Yet that is only one of the lessons. As Pulitzer Prize–winning journalist Ross Gelbspan said: “Katrina began as a relatively small hurricane that glanced off south Florida, [but] it was supercharged with extraordinary intensity by the relatively blistering sea surface temperatures in the Gulf of Mexico.”2 In other words, global warming supercharged the hurricane. Yet American energy policies continue to add even more carbon to the atmosphere, further destabilizing the climate.
The human suffering in the floodwaters was not—and continues not to be—equally distributed. Poor people and black people didn’t “choose to stay behind.” They were left behind. The evacuation plans required the city’s residents to have working private cars—plus gas money and nearby relatives or funds for a hotel stay. If people didn’t have those things, tough luck.
Had the responsible agencies valued the lives of the poor, they would have helped the destitute flee in the face of the hurricane—even those who couldn’t afford a car or a motel room. But when the face of suffering is mostly black, somehow our high standards for effective action and compassion begin to sag.
The story of Katrina is a rare political circumstance, a genuine teaching moment. We owe it to the dead not to waste it. We cannot allow a messy stew of shame, pain, and racial disdain to prevent us from looking deeply into the heart of this disaster. If we can look into it and not turn away, we learn something invaluable: that we are all living in a floodplain today.

[What you need to do]
Copy the passage on Hurricane Katrina word for word, starting at "The human suffering" and ending at "things, tough luck.". The records take no part in this work.

[Collected data entries]

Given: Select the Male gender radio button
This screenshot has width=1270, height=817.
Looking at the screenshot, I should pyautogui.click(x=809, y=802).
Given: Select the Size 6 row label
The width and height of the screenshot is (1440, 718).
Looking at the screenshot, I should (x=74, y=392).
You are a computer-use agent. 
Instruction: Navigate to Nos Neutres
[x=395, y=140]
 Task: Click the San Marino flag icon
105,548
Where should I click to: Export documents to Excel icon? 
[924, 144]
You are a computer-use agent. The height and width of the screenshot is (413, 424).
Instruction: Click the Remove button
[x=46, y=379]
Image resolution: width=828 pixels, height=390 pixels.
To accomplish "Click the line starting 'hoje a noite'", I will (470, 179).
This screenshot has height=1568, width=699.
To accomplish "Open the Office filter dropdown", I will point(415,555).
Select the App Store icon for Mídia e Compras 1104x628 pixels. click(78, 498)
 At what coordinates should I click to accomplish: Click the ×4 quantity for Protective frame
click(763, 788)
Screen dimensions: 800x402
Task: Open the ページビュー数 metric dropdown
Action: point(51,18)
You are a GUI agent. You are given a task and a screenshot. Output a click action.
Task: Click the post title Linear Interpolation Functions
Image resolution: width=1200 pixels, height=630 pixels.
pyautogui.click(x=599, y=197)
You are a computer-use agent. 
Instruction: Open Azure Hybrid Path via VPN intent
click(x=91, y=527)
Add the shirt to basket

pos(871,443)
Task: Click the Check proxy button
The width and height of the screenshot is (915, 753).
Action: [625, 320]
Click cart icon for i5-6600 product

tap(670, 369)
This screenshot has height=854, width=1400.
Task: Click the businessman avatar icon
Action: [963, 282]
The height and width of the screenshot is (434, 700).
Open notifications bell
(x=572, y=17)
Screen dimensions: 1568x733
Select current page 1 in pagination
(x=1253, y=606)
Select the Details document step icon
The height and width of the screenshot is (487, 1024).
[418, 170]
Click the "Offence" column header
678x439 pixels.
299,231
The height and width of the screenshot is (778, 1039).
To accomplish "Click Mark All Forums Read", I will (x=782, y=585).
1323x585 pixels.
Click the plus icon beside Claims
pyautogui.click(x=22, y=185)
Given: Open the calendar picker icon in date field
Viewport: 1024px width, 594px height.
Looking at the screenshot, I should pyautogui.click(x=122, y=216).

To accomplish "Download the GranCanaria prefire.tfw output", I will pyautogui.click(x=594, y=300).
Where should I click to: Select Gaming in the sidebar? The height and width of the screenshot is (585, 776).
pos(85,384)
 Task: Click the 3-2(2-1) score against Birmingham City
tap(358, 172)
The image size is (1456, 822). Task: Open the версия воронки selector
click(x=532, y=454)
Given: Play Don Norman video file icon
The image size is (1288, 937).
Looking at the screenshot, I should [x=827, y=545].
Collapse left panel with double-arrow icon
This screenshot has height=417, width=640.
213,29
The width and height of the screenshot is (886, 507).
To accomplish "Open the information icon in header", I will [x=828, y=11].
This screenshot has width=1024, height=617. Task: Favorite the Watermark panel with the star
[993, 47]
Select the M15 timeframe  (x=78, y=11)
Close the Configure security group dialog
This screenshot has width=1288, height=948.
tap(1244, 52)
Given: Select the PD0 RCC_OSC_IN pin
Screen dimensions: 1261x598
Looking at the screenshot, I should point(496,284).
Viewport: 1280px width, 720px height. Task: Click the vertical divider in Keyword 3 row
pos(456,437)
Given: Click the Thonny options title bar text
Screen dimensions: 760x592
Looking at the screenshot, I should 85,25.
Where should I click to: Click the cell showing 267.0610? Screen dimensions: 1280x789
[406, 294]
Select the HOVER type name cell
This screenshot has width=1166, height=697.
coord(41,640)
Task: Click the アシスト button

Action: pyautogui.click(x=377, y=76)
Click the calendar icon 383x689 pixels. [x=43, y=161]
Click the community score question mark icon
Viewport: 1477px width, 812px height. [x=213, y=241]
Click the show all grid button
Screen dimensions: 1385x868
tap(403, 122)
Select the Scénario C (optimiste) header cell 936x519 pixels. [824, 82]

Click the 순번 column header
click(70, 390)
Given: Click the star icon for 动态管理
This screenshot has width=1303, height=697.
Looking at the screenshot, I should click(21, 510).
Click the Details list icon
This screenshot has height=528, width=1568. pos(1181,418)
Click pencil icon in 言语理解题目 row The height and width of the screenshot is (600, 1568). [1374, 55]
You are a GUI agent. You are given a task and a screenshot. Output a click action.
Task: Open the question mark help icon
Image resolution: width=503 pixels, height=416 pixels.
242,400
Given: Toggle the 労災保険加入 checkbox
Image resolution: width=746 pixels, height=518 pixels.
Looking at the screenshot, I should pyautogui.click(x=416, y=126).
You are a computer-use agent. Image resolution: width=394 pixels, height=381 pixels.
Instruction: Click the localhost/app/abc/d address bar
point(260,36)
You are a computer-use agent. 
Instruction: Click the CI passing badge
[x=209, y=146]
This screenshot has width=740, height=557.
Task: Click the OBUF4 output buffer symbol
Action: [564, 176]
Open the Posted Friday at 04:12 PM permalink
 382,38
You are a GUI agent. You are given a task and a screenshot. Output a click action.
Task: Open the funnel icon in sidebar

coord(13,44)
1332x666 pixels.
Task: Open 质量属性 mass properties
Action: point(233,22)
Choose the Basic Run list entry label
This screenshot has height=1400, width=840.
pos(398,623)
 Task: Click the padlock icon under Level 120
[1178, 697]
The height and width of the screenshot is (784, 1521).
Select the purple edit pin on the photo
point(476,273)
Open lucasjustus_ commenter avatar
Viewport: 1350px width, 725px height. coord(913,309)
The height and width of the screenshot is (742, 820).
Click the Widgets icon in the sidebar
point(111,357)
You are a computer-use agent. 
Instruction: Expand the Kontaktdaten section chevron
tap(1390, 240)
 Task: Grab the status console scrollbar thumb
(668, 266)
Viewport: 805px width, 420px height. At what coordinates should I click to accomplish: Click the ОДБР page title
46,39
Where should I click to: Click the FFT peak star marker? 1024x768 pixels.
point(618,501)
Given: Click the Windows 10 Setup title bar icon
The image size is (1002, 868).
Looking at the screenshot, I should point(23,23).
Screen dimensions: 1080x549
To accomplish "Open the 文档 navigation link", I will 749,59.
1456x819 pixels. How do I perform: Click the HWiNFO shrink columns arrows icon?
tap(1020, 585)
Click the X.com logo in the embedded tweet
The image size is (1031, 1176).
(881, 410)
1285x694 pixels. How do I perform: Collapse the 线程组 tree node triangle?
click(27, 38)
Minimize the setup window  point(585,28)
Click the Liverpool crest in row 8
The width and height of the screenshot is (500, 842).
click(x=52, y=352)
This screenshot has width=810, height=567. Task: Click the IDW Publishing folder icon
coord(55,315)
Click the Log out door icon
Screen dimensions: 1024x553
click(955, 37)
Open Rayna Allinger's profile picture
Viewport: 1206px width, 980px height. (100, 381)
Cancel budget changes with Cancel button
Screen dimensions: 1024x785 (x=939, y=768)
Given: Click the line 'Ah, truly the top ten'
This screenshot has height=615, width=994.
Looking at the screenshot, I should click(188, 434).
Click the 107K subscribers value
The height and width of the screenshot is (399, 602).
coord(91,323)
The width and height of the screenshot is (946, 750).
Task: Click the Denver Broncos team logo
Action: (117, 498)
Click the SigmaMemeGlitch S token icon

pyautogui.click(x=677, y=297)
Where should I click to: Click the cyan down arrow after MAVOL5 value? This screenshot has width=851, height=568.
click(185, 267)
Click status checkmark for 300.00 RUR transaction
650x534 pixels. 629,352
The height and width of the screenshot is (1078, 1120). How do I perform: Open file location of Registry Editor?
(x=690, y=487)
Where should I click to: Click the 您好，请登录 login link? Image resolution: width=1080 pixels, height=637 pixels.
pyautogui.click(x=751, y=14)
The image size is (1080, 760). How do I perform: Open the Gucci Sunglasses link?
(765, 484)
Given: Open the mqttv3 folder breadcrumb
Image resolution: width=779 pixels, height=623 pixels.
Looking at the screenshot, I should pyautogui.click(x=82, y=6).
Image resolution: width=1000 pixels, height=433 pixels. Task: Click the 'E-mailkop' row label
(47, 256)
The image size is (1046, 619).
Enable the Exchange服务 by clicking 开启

[Response area]
The human suffering in the floodwaters was not—and continues not to be—equally distributed. Poor people and black people didn’t “choose to stay behind.” They were left behind. The evacuation plans required the city’s residents to have working private cars—plus gas money and nearby relatives or funds for a hotel stay. If people didn’t have those things, tough luck.